**PROBLEM TO SOLVE:** In the data that follows, count each line holding the string "Toggle"; answer with the number only.

**THE INPUT:**
==================================================

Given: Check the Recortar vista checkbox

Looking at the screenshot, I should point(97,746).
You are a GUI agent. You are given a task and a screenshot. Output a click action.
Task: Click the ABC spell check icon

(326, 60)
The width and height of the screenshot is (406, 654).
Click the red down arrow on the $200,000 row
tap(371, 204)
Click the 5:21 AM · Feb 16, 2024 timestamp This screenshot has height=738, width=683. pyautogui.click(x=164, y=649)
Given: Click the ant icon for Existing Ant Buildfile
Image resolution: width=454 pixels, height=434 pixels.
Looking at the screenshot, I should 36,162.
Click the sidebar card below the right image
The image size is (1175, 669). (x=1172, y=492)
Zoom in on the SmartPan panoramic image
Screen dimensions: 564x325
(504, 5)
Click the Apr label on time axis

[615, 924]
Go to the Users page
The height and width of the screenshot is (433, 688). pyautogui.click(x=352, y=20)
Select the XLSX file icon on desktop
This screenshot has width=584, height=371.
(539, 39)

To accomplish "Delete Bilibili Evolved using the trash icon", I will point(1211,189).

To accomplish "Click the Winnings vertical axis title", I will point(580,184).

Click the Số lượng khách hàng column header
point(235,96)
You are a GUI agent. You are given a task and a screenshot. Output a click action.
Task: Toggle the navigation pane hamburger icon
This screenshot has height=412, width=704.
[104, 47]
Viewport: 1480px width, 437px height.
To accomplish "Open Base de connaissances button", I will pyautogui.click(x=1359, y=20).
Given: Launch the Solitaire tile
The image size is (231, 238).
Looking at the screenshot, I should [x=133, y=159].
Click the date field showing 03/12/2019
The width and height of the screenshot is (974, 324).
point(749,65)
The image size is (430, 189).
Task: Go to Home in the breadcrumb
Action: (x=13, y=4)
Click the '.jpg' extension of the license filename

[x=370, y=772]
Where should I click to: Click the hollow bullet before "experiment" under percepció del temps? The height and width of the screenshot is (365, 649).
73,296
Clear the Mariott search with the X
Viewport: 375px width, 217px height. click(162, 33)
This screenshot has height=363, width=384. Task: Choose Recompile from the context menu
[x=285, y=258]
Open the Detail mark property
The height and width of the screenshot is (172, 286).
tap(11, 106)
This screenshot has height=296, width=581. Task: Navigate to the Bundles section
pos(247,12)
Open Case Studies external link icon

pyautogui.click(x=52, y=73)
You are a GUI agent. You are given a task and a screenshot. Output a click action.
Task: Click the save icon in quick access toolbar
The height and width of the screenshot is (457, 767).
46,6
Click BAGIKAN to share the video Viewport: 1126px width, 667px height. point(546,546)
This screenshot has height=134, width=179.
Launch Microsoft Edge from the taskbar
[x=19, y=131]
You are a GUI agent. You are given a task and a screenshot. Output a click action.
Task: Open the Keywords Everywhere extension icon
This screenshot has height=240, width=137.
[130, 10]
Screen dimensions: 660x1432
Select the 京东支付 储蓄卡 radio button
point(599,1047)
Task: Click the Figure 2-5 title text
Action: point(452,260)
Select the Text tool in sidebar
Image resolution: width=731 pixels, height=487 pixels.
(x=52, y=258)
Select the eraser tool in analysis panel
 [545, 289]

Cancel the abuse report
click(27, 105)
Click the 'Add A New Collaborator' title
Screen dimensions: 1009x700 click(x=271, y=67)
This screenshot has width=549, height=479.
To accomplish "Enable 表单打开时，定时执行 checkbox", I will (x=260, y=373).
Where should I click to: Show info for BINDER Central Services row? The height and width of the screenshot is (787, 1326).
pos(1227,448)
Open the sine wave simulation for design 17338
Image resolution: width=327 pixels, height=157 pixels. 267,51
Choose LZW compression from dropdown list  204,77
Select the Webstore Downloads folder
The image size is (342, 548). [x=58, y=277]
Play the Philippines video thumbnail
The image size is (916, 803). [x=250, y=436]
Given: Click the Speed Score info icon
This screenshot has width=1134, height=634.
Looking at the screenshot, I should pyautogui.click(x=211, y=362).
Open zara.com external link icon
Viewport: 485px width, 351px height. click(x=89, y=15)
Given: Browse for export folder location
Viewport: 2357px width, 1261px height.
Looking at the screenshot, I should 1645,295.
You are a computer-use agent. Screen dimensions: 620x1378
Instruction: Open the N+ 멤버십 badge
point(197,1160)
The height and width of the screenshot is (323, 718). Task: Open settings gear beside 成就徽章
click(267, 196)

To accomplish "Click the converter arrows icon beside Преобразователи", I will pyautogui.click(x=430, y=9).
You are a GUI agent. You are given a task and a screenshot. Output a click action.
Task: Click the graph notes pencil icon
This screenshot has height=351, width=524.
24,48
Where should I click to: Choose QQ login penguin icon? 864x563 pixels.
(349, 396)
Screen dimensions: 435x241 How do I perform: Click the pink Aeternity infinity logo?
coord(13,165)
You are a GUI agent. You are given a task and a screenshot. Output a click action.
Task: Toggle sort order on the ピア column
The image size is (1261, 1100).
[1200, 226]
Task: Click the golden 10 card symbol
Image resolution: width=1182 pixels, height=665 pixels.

==================================================

**ANSWER TO THIS EXERCISE:** 2